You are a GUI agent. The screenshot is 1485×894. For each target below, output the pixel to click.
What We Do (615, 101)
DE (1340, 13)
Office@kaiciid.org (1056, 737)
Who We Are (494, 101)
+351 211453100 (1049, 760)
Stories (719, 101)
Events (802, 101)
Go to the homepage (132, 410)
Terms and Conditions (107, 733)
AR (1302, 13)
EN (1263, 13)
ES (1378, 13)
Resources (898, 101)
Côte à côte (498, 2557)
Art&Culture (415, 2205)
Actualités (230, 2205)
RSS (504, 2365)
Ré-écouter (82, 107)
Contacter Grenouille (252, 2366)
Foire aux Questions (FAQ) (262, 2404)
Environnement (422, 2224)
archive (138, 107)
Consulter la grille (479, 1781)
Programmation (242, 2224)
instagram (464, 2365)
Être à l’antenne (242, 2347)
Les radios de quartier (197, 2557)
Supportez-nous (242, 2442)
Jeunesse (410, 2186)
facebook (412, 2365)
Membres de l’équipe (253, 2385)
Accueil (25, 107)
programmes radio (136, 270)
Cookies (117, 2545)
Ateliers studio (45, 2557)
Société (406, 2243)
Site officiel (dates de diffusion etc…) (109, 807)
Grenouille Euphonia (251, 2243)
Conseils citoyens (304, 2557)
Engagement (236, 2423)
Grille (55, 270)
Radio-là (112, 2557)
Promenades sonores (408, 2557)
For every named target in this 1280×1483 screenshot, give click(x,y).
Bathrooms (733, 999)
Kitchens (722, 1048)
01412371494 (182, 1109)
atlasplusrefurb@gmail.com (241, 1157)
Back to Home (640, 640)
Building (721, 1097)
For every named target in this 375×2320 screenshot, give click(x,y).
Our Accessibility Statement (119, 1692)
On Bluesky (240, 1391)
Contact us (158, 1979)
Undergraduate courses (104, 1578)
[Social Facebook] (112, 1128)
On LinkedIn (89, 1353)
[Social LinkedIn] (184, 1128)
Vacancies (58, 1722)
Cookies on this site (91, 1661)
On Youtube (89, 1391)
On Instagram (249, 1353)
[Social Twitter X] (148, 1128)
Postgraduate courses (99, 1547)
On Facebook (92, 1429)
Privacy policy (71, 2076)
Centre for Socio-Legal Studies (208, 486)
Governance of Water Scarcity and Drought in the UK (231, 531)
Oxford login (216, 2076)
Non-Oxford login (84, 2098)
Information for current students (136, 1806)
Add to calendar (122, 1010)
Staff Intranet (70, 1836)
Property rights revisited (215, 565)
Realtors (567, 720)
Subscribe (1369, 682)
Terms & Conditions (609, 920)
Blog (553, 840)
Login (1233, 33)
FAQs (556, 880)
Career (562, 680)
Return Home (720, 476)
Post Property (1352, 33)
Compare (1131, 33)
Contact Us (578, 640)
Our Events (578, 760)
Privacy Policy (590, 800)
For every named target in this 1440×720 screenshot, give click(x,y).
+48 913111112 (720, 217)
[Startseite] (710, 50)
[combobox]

Exercise directions: Reproduce verbatim the lines of the items, starting with the line that contains "Les radios de quartier (197, 2557)" and continuing through the end of the items.

Final result:
Les radios de quartier (197, 2557)
Supportez-nous (242, 2442)
Jeunesse (410, 2186)
facebook (412, 2365)
Membres de l’équipe (253, 2385)
Accueil (25, 107)
programmes radio (136, 270)
Cookies (117, 2545)
Ateliers studio (45, 2557)
Société (406, 2243)
Site officiel (dates de diffusion etc…) (109, 807)
Grenouille Euphonia (251, 2243)
Conseils citoyens (304, 2557)
Engagement (236, 2423)
Grille (55, 270)
Radio-là (112, 2557)
Promenades sonores (408, 2557)
For every named target in this 1280×1483 screenshot, give click(x,y).
Bathrooms (733, 999)
Kitchens (722, 1048)
01412371494 (182, 1109)
atlasplusrefurb@gmail.com (241, 1157)
Back to Home (640, 640)
Building (721, 1097)
For every named target in this 375×2320 screenshot, give click(x,y).
Our Accessibility Statement (119, 1692)
On Bluesky (240, 1391)
Contact us (158, 1979)
Undergraduate courses (104, 1578)
[Social Facebook] (112, 1128)
On LinkedIn (89, 1353)
[Social LinkedIn] (184, 1128)
Vacancies (58, 1722)
Cookies on this site (91, 1661)
On Youtube (89, 1391)
On Instagram (249, 1353)
[Social Twitter X] (148, 1128)
Postgraduate courses (99, 1547)
On Facebook (92, 1429)
Privacy policy (71, 2076)
Centre for Socio-Legal Studies (208, 486)
Governance of Water Scarcity and Drought in the UK (231, 531)
Oxford login (216, 2076)
Non-Oxford login (84, 2098)
Information for current students (136, 1806)
Add to calendar (122, 1010)
Staff Intranet (70, 1836)
Property rights revisited (215, 565)
Realtors (567, 720)
Subscribe (1369, 682)
Terms & Conditions (609, 920)
Blog (553, 840)
Login (1233, 33)
FAQs (556, 880)
Career (562, 680)
Return Home (720, 476)
Post Property (1352, 33)
Compare (1131, 33)
Contact Us (578, 640)
Our Events (578, 760)
Privacy Policy (590, 800)
For every named target in this 1440×720 screenshot, give click(x,y).
+48 913111112 (720, 217)
[Startseite] (710, 50)
[combobox]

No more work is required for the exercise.